**Texto proporcionado**.
• • • • • • •

Carlos González Peón

Para combatir el tedio de un viernes por la tarde releo algunas reseñas de Ricardo Senabre, crítico de El Cultural, y compruebo lo que venía sospechando desde hace tiempo: que a Senabre le gusta más que a un tonto un caramelo la prosa límpida, precisa, impecable, flexible, rítmica, digna, correcta. La lectura, por otro lado, le gusta placentera, expectante y profunda. Experimentos, los justos; riesgo cero. Senabre como receta para combatir el insomnio. Hoy me ha dado por hacer de abogado del diablo.

El 7 de diciembre Ricardo Senabre publica la reseña de Karnaval, de Juan Francisco Ferré, premio Herralde (Anagrama) 2012. Karnaval es un mamotreto de 530 páginas que arranca con el escándalo protagonizado por Strauss-Kahn (el presidente del Fondo Monetario Internacional), hecho que, simplificando hasta la náusea, utiliza Ferré para “transmitir, desde múltiples perspectivas, una visión acre y negativa del mundo —convertido, en efecto, en un grotesco carnaval— y de la esencia del ser humano”. Un tema muy de estas fechas tan señaladas. Hasta aquí todo normal. Todo lo normal, al menos, que pueda ser una novela de Ferré y todo lo normal que pueda ser una crítica de Senabre, siempre tan tendentes al histrionismo unas y tan rayanas en la complacencia otras. Que son estos dos como el agua y el aceite es algo que se ve desde la cara oculta de la luna.

El tema es el siguiente: Senabre echa en cara el exceso de Ferré: “La densidad intelectual de Karnaval, oscilante entre el ensayo y el ocasional esperpento, convierte el adentramiento en esta obra en una tarea apasionante, aunque sólo apta para lectores expertos”. Temazo. A la pregunta ¿expertos en qué?, la respuesta es una incógnita. Porque, exactamente, ¿qué título es necesario tener para leer a Ferré? ¿Hay máster en literatura ferrética? ¿Es inútil un título en ciencias o acaso, tal como ocurre leyendo a otros, esto supone una ventaja añadida? ¿Qué clase de cargas de profundidad ideológicas son esas que tanto espantan al crí(p)tico Senabre? ¿Qué fuma Senabre mientras lee este tipo de novelas? En mi opinión, y ya que no me lo preguntan, uno se puede aburrir (o no) a ratos (o no) mortalmente con Ferré, pero de ahí a no entenderlo hay como seis pasos intermedios. Descartado esto vuelvo a preguntar, ¿a qué se refiere exactamente Senabre cuando habla de lectores expertos? Y lo que es más importante: ¿ponen pinchos en la ceremonia de graduación?

• • • • • • •

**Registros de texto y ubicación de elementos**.
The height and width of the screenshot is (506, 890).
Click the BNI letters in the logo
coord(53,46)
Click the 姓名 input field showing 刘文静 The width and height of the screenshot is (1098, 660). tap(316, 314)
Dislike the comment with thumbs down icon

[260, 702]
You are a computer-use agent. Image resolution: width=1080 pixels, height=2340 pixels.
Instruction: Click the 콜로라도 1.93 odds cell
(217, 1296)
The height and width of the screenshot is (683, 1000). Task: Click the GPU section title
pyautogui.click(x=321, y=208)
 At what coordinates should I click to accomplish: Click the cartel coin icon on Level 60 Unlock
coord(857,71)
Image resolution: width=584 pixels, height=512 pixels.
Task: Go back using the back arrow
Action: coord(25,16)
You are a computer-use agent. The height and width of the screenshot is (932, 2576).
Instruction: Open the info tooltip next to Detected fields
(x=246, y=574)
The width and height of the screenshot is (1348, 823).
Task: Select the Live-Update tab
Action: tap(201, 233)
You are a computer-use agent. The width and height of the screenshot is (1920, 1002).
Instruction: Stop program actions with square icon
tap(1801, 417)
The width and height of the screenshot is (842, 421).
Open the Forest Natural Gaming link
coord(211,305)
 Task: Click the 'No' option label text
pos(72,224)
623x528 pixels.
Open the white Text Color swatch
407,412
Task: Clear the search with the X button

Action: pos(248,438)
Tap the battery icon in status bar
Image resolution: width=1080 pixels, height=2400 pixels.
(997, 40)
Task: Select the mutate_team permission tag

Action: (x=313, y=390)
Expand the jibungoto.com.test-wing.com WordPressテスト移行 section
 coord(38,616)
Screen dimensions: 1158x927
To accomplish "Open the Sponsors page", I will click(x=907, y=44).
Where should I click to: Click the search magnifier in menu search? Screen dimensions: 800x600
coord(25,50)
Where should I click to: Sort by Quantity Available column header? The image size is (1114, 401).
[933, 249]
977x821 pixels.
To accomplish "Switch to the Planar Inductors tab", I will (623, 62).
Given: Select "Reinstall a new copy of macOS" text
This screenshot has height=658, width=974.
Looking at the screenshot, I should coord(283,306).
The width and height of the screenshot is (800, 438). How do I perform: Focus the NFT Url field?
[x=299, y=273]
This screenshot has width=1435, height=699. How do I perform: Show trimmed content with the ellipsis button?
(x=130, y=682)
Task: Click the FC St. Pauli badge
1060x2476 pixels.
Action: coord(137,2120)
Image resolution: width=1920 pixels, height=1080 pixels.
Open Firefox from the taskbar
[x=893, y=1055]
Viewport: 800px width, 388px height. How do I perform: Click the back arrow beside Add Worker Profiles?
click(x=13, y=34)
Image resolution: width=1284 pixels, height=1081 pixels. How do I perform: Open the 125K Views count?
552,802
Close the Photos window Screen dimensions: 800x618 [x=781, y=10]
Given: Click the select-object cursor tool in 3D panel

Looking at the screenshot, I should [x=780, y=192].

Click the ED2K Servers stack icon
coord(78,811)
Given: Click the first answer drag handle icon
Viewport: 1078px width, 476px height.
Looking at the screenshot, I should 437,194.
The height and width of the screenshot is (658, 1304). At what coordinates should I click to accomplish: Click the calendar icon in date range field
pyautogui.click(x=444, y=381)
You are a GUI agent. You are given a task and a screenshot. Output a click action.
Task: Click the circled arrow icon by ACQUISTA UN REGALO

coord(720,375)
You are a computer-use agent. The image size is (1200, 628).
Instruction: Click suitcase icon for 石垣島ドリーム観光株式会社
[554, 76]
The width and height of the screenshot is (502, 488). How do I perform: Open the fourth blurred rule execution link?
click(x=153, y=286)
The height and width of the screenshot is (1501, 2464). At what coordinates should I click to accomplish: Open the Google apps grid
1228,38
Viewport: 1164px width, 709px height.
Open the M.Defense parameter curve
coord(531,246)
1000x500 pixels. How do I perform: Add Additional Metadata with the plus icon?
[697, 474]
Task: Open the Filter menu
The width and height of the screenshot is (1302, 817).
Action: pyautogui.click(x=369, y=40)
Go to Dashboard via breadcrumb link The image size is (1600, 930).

• • • • • • •

**Consigna**. Transcribe de la columna sobre la reseña de Karnaval el fragmento comprendido entre "El 7 de diciembre" y "de la luna.", ambos incluidos. Los registros no intervienen en este ejercicio.

**Resolución**.
El 7 de diciembre Ricardo Senabre publica la reseña de Karnaval, de Juan Francisco Ferré, premio Herralde (Anagrama) 2012. Karnaval es un mamotreto de 530 páginas que arranca con el escándalo protagonizado por Strauss-Kahn (el presidente del Fondo Monetario Internacional), hecho que, simplificando hasta la náusea, utiliza Ferré para “transmitir, desde múltiples perspectivas, una visión acre y negativa del mundo —convertido, en efecto, en un grotesco carnaval— y de la esencia del ser humano”. Un tema muy de estas fechas tan señaladas. Hasta aquí todo normal. Todo lo normal, al menos, que pueda ser una novela de Ferré y todo lo normal que pueda ser una crítica de Senabre, siempre tan tendentes al histrionismo unas y tan rayanas en la complacencia otras. Que son estos dos como el agua y el aceite es algo que se ve desde la cara oculta de la luna.